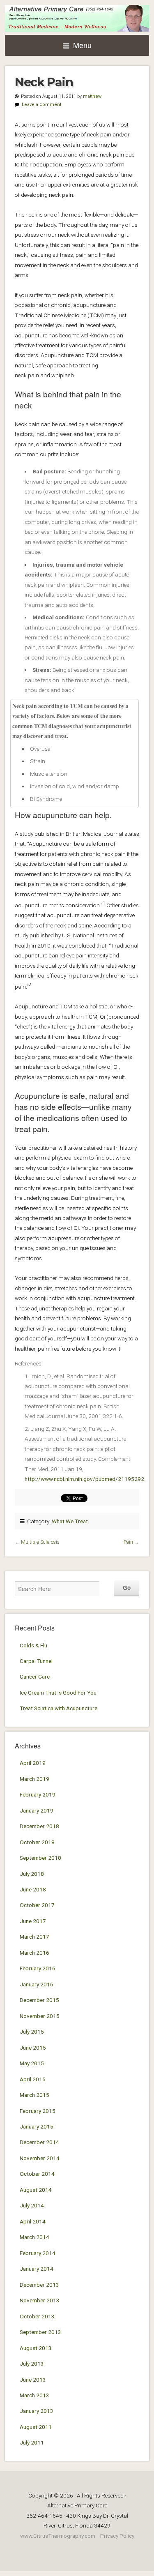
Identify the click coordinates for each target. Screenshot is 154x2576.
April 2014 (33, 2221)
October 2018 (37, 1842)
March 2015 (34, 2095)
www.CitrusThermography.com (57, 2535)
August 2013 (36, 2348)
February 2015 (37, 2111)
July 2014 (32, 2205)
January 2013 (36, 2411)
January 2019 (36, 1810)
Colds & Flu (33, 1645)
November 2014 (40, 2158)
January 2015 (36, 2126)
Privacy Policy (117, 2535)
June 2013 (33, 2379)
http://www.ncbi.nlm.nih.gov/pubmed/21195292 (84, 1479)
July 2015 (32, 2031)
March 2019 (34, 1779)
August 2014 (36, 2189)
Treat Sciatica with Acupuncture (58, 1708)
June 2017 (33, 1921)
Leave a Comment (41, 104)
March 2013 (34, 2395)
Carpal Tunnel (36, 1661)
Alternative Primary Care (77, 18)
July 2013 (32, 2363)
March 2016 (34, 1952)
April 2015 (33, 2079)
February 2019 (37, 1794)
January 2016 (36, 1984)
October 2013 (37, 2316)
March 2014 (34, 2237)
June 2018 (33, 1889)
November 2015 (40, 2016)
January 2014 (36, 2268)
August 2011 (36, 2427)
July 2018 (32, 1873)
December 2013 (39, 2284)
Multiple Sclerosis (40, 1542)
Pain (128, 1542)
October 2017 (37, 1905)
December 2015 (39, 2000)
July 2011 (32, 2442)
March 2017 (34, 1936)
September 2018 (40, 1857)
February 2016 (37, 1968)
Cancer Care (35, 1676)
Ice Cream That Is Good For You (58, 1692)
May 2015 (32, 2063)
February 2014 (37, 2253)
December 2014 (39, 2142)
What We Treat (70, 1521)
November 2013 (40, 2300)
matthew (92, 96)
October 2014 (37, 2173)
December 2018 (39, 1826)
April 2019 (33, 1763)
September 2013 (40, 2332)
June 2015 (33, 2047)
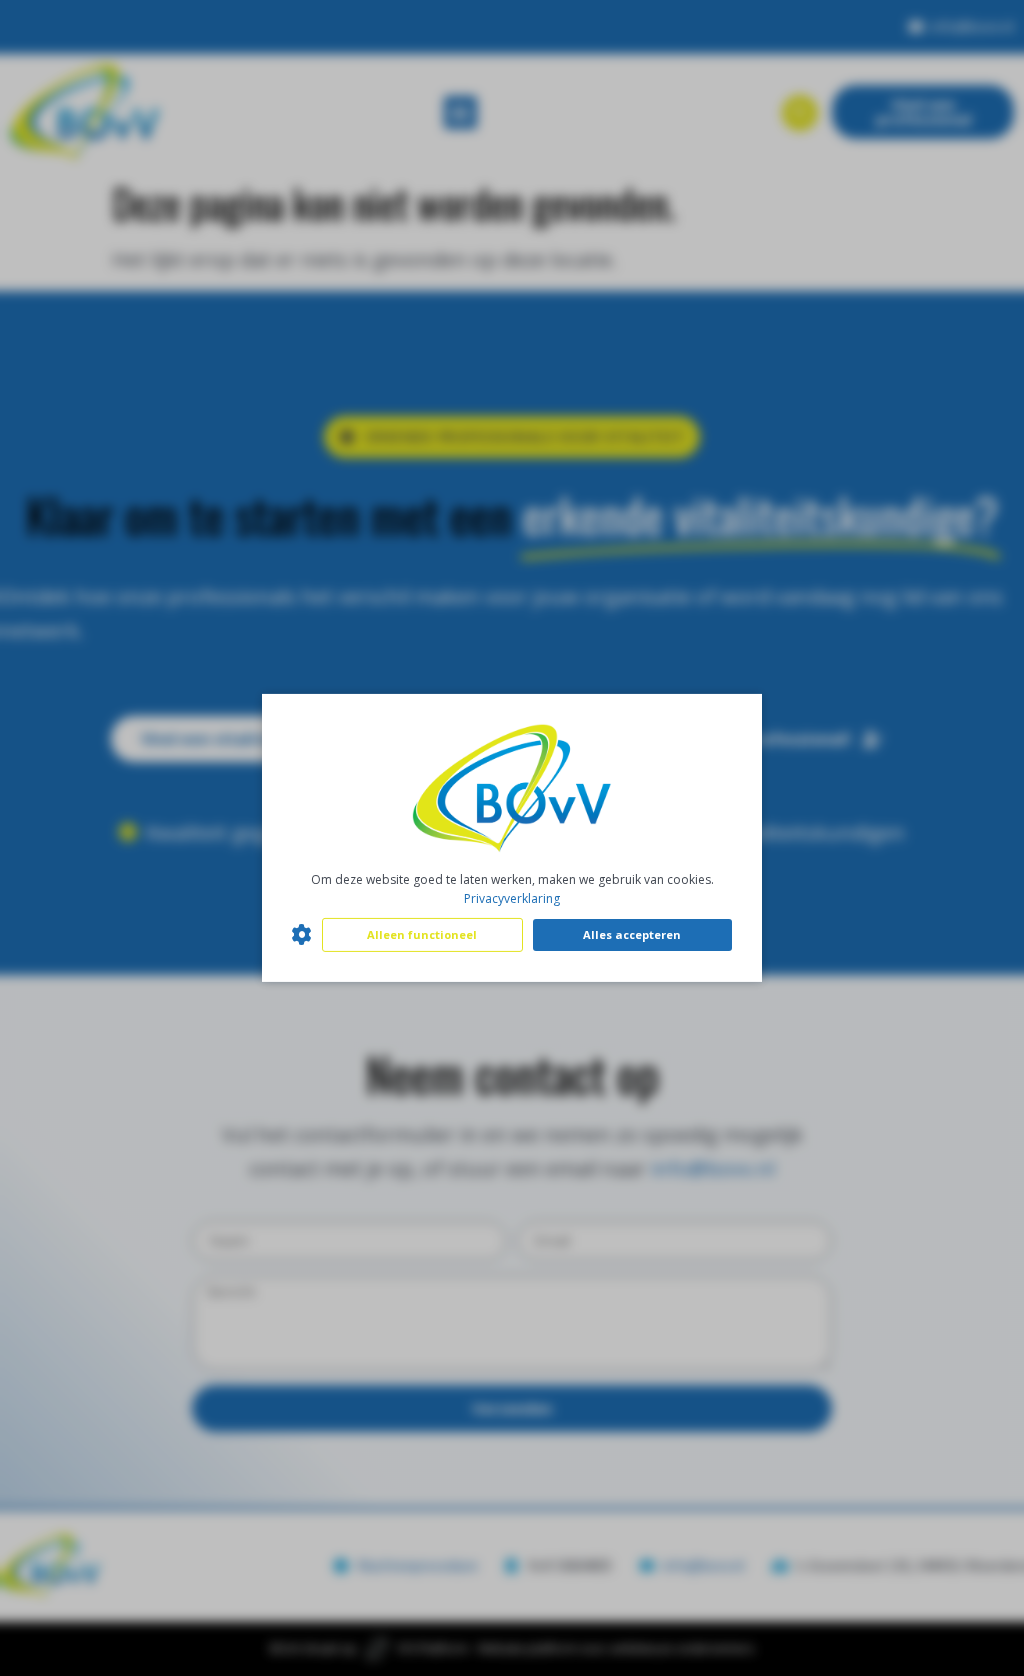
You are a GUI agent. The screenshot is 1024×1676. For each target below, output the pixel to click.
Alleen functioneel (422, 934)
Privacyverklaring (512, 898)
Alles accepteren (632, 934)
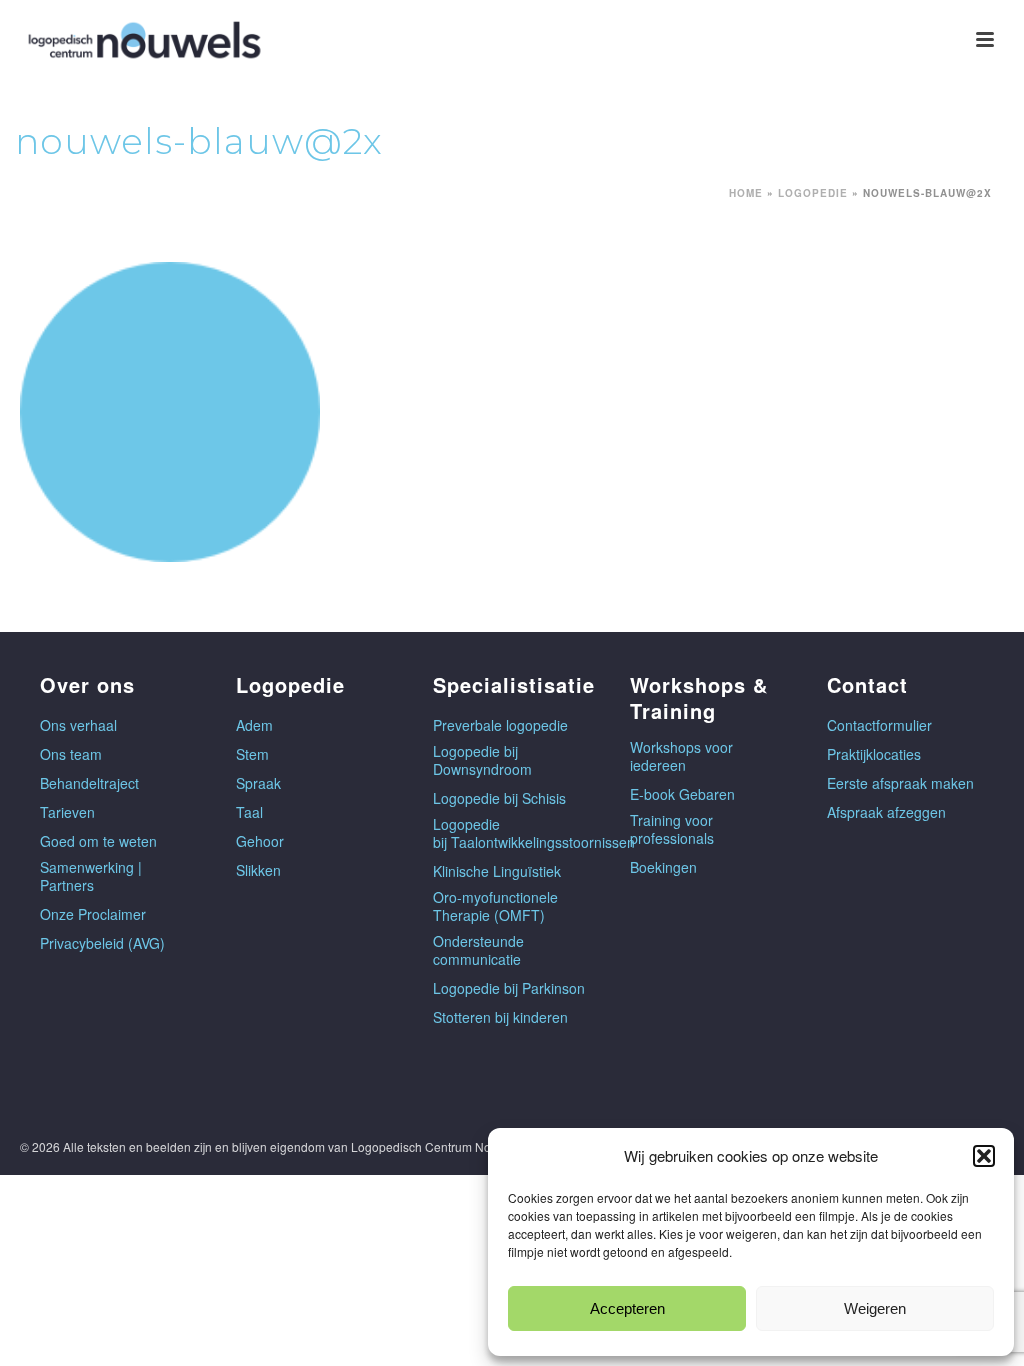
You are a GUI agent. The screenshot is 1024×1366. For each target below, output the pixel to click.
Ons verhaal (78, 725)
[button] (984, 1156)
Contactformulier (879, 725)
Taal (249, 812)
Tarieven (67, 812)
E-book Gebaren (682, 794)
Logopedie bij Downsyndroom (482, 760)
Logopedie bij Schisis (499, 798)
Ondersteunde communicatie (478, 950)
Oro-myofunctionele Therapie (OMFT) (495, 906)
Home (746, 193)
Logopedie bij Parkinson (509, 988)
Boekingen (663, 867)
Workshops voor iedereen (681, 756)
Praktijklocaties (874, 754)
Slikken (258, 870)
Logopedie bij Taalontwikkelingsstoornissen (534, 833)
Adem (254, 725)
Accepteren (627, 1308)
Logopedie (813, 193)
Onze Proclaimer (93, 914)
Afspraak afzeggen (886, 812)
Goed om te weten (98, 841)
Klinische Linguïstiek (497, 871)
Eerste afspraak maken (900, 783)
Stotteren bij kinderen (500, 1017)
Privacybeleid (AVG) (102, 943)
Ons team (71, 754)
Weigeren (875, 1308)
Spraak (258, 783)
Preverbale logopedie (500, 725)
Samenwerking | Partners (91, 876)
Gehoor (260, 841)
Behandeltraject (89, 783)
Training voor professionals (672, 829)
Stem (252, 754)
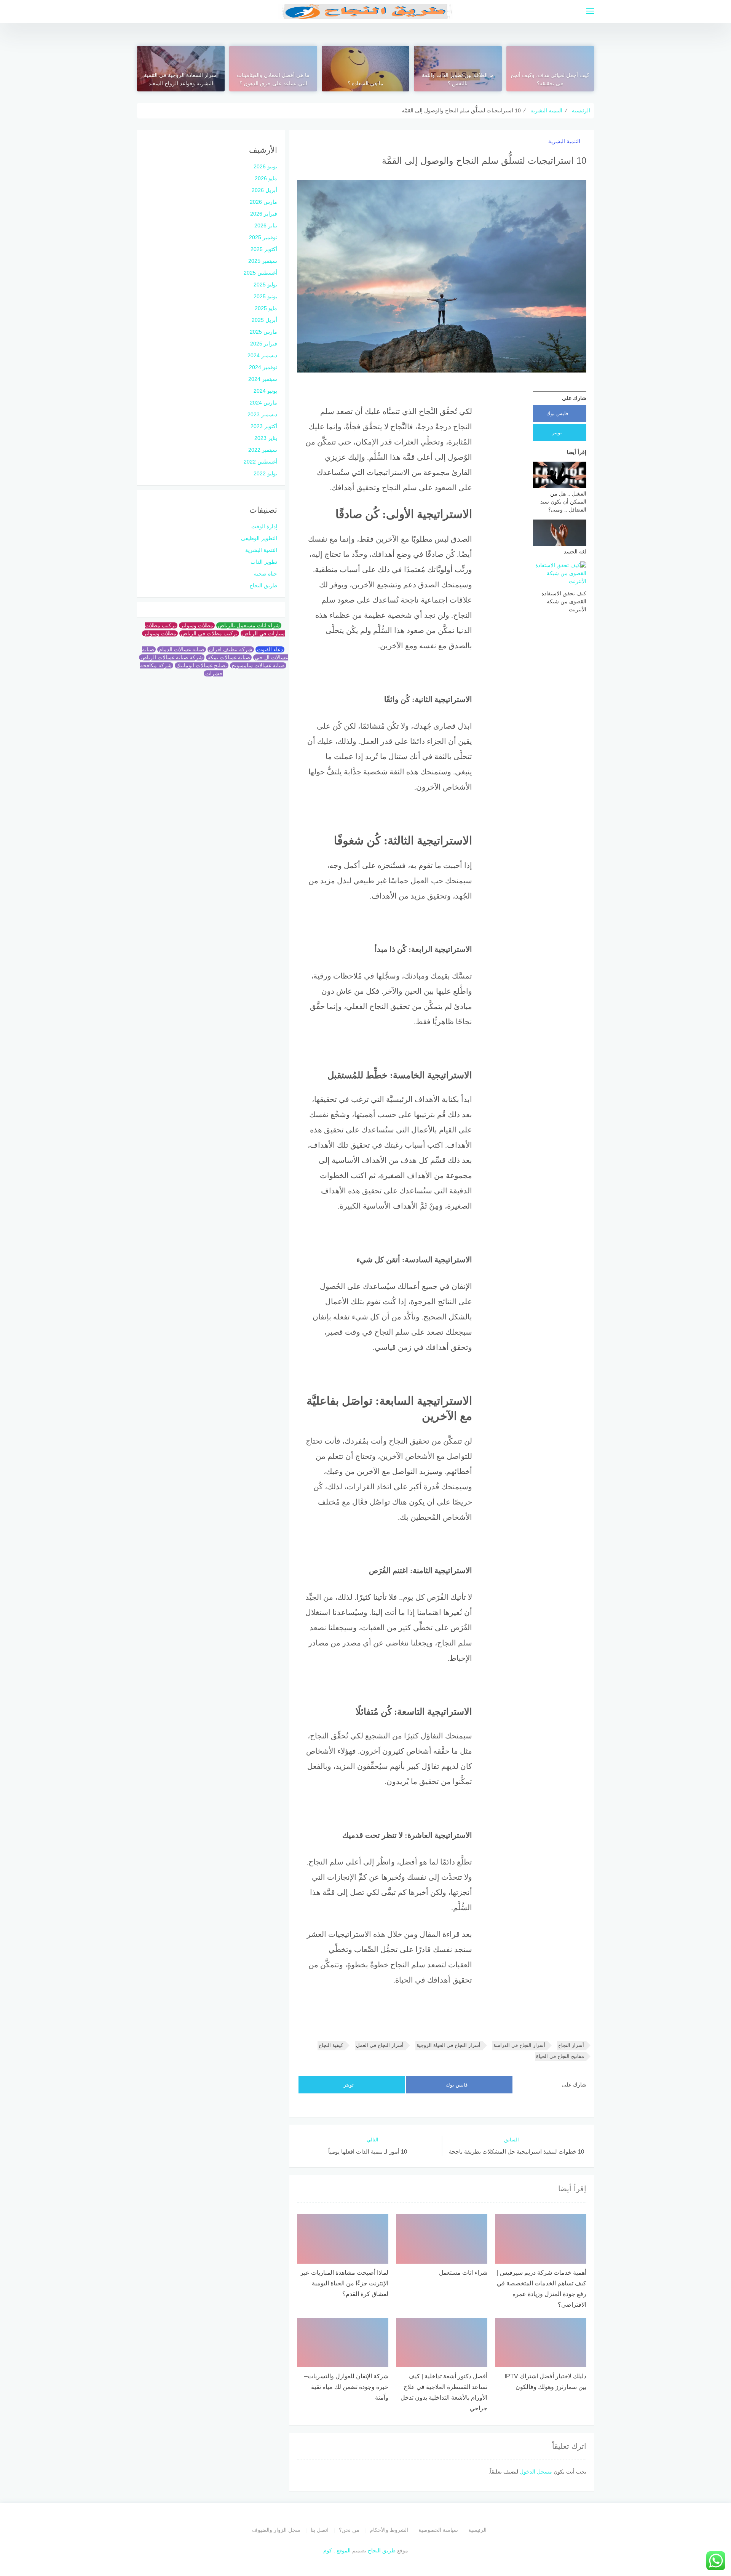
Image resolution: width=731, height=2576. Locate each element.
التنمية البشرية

▶ [What is expected]: All of the data above must be printed exactly, minus its pictures.

▶ [Solution to this exercise]:
Identify the click coordinates for each target. Screenshot is 154x2576.
April 2014 (33, 2221)
October 2018 (37, 1842)
March 2015 (34, 2095)
www.CitrusThermography.com (57, 2535)
August 2013 (36, 2348)
February 2015 (37, 2111)
July 2014 (32, 2205)
January 2013 (36, 2411)
January 2019 (36, 1810)
Colds & Flu (33, 1645)
November 2014 (40, 2158)
January 2015 (36, 2126)
Privacy Policy (117, 2535)
June 2013 (33, 2379)
http://www.ncbi.nlm.nih.gov/pubmed/21195292 (84, 1479)
July 2015 (32, 2031)
March 2019 (34, 1779)
August 2014 (36, 2189)
Treat Sciatica with Acupuncture (58, 1708)
June 2017 (33, 1921)
Leave a Comment (41, 104)
March 2013 (34, 2395)
Carpal Tunnel (36, 1661)
Alternative Primary Care (77, 18)
July 2013 (32, 2363)
March 2016 (34, 1952)
April 2015 (33, 2079)
February 2019 (37, 1794)
January 2016 (36, 1984)
October 2013 (37, 2316)
March 2014 (34, 2237)
June 2018 (33, 1889)
November 2015 (40, 2016)
January 2014 (36, 2268)
August 2011 (36, 2427)
July 2018 (32, 1873)
December 2013 (39, 2284)
Multiple Sclerosis (40, 1542)
Pain (128, 1542)
October 2017 (37, 1905)
December 2015 (39, 2000)
July 2011 (32, 2442)
March 2017 (34, 1936)
September 2018 (40, 1857)
February 2016 (37, 1968)
Cancer Care (35, 1676)
Ice Cream That Is Good For You (58, 1692)
May 2015 (32, 2063)
February 2014 (37, 2253)
December 2014 (39, 2142)
What We Treat (70, 1521)
November 2013 (40, 2300)
matthew (92, 96)
October 2014 (37, 2173)
December 2018 (39, 1826)
April 2019 (33, 1763)
September 2013 (40, 2332)
June 2015 (33, 2047)
You are a GUI agent. The screenshot is 1024×1676. For each target below, output the pixel to click.
Alleen functioneel (422, 934)
Privacyverklaring (512, 898)
Alles accepteren (632, 934)
You are a GUI agent. The screenshot is 1024×1366. For each target below, output the pixel to click.
Ons verhaal (78, 725)
[button] (984, 1156)
Contactformulier (879, 725)
Taal (249, 812)
Tarieven (67, 812)
E-book Gebaren (682, 794)
Logopedie bij Downsyndroom (482, 760)
Logopedie bij Schisis (499, 798)
Ondersteunde communicatie (478, 950)
Oro-myofunctionele Therapie (OMFT) (495, 906)
Home (746, 193)
Logopedie bij Parkinson (509, 988)
Boekingen (663, 867)
Workshops voor iedereen (681, 756)
Praktijklocaties (874, 754)
Slikken (258, 870)
Logopedie bij Taalontwikkelingsstoornissen (534, 833)
Adem (254, 725)
Accepteren (627, 1308)
Logopedie (813, 193)
Onze Proclaimer (93, 914)
Afspraak afzeggen (886, 812)
Goed om te weten (98, 841)
Klinische Linguïstiek (497, 871)
Eerste afspraak maken (900, 783)
Stotteren bij kinderen (500, 1017)
Privacybeleid (AVG) (102, 943)
Ons team (71, 754)
Weigeren (875, 1308)
Spraak (258, 783)
Preverbale logopedie (500, 725)
Samenwerking | Partners (91, 876)
Gehoor (260, 841)
Behandeltraject (89, 783)
Training voor professionals (672, 829)
Stem (252, 754)
Image resolution: width=731, height=2576. Locate each element.
التنمية البشرية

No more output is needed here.